Los escuderos. Kyrie Irving ha sido un factor decisivo en la serie en ambos lados de la pista. No es fácil para un base jugar con Lebron James, que acapara el balón durante muchos momentos, pero Irving ha sabido ganarse y defender su espacio jugando con una personalidad tremenda. La madurez de Irving con 24 años es extraordinaria y su registro de habilidades ofensivas es muy amplio pero no por ello conviene despreciar su trabajo en defensa sobre Stephen Curry al que parece que fue cogiéndole el punto según avanzaba la Final.

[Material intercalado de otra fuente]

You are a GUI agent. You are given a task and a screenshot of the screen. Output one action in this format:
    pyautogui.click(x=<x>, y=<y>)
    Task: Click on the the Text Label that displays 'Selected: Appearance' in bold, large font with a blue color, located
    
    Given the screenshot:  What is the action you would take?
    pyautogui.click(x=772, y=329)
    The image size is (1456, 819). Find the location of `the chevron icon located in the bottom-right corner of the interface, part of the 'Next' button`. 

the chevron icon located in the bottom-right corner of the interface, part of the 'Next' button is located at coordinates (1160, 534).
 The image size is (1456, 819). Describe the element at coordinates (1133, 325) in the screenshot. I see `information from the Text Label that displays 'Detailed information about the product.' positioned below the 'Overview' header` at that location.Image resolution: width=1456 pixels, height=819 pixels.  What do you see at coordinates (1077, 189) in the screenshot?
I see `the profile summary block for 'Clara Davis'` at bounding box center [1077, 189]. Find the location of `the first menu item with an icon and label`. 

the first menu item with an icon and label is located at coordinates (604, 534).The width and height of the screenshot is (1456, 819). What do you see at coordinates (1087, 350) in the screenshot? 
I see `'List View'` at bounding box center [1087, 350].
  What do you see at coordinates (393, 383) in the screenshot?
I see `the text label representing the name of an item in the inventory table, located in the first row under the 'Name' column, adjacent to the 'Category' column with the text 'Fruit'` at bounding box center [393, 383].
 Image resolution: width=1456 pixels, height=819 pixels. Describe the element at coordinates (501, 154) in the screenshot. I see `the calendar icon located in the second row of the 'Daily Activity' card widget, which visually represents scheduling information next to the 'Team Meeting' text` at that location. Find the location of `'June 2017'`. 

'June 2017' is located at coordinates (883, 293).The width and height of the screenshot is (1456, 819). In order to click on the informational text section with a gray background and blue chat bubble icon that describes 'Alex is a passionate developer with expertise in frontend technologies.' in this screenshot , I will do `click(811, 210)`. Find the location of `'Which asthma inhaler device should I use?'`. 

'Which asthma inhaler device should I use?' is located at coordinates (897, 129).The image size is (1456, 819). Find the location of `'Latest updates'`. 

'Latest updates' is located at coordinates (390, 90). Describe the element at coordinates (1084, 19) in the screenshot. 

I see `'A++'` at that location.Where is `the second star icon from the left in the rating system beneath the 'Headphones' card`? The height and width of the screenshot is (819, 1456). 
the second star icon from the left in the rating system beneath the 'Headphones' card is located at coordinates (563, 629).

Lue y Kerr. La principal cualidad que ha demostrado Lue ha sido su capacidad para ir aprendiendo de las lecciones que dejaba cada partido. Empezó la serie comedido pero acertó cuando dejó volar a su equipo y seleccionó mejor la rotación apostando por jugadores más competidores. Por ejemplo, Frye le podía ayudar abriendo el campo pero la final precisaba de tipos más duros como Jefferson. También demostró personalidad con el “asustado” Kevin Love con el que alternó palos (no jugó el último cuarto en varios partidos) con zanahoria (dándole responsabilidad en el partido decisivo premiando su esfuerzo defensivo y capturando rebotes). No me gustó cómo llegó Lue al equipo pero le reconozco mérito en esta victoria especialmente por sus ajustes en defensa. Steve Kerr ha sido fiel a su idea de utilizar a la mayoría de su plantilla pero en ocasiones ha dado la sensación de no tener claro qué buscaba con cada decisión. Los minutos en el séptimo partido de Varejao y Ezeli han dado ventaja a Cleveland. En dinámicas positivas, cualquier jugador tiene más fácil aportar, en los momentos de duda es más difícil que un jugador salga del banquillo y aporte. Ha sido una final de grandes competidores más que de grandes jugadores. Por eso el mejor de los Warriors ha sido Draymond Green y el rey ha sido Lebron James.